“Non ci priveremo della possibilità di avere altri mezzi di informazione”. Il leader Fli Gianfranco Fini lo aveva preannunciato ieri a Porta a Porta: “La speranza è che il Secolo d’Italia venga preservato nella sua autonomia, ma il fronte della comunicazione politica non resterà sguarnito qualora il nuovo Cda intendesse chiudere la ‘fase Perina’”, aveva specificato il presidente della Camera. La chiusura della testata ‘Ffwebmagazine’ da parte della Fondazione FareFuturo, però, ha privato i futuristi di una punta di lancia nel dibattito quotidiano, politico e culturale. E oggi, l’ex direttore Filippo Rossi annuncia, anche sulla propria pagina Facebook, la nascita di una nuova testata on line “Il Futurista”.

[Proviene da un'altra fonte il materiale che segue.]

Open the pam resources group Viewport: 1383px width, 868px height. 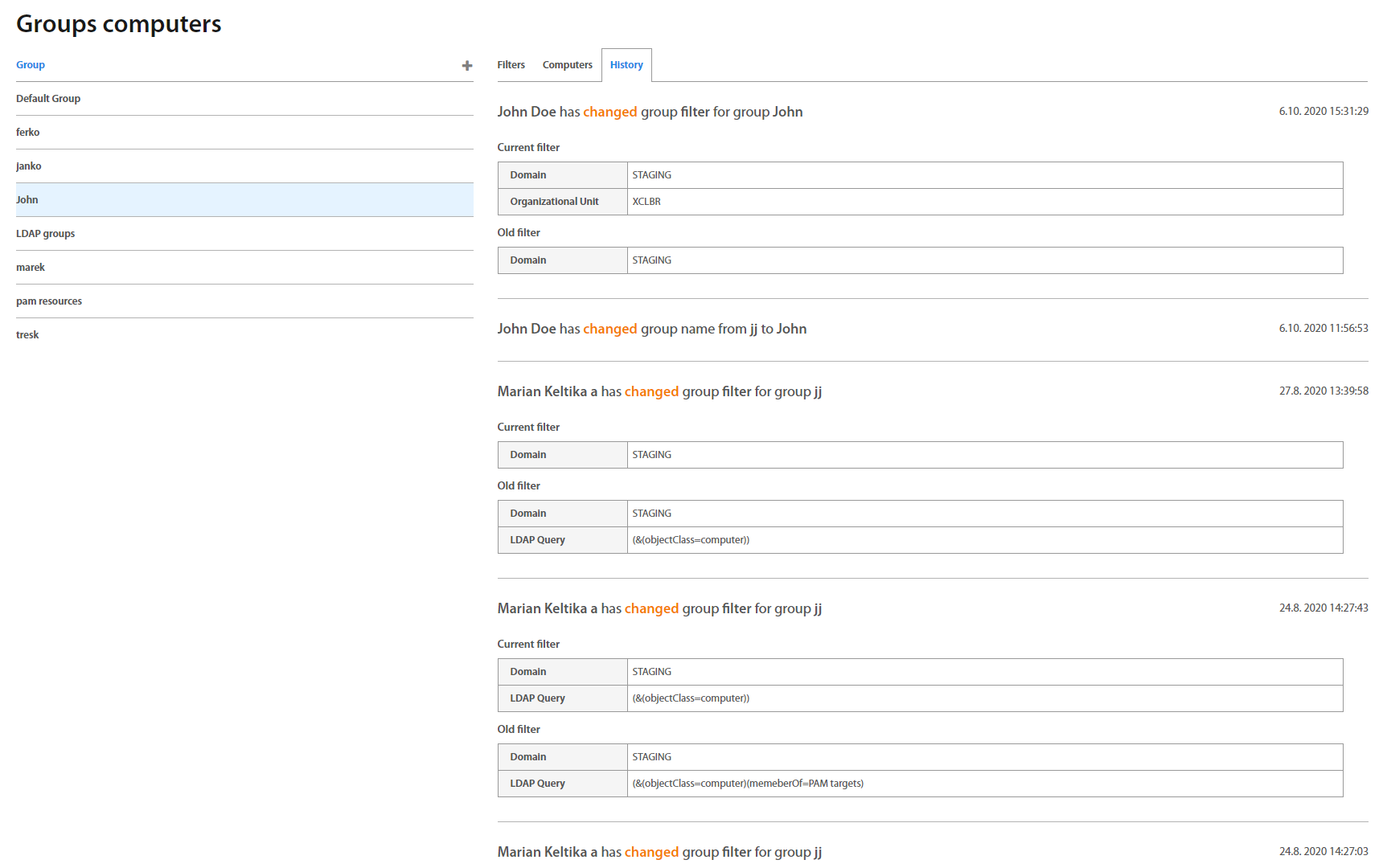(49, 301)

“Continueremo a fare futuro”. Filippo Rossi lo aveva annunciato su Facebook martedì, poche ore dopo la chiusura della sua creatura e lasciando intuire che qualcosa già bolliva in pentola. Anche sul suo blog sul fattoquotidiano.it Rossi aveva detto: “Possono chiudere un contenitore, ma non far tacere chi ha la forza di pensare!”. E oggi, sempre su Facebook, ecco l’annuncio: sta arrivando Il Futurista. In meno di due ore, il link alla pagina del nuovo webmagazine viene condiviso da circa mille persone. E, a quanto si apprende, entro una settimana, dieci giorni, Il Futurista sarà on line. “Sarà un nuovo contenitore online – spiega Rossi, presentando la sua nuova testata – in cui porteremo lo spirito corsaro che ha sempre caratterizzato Ffwebmagazine. Ma questa volta saremo ancora più liberi, ancora più indipendenti, ancora più sconvolgenti…”. Il Futurista continua Rossi, sarà dunque “una piattaforma su cui porteremo avanti, con rinnovata energia, la nostra battaglia culturale. E lo faremo con gli strumenti e le modalità proprie dell’età di Internet: partecipazione e condivisione, osmosi culturale e superamento dei vecchi steccati”. “Contro tutte le burocrazie, contro chi non ci mette la faccia, contro chi ci vuole ‘normalizzati’, uno schiaffo all’Italia che non ci piace”, scrive Rossi sulla sua bacheca. E aggiunge: “In fondo, si tratta di una sfida che è innanzitutto generazionale. E che proprio per questo è ‘futurista 2.0’ fino al midollo…”.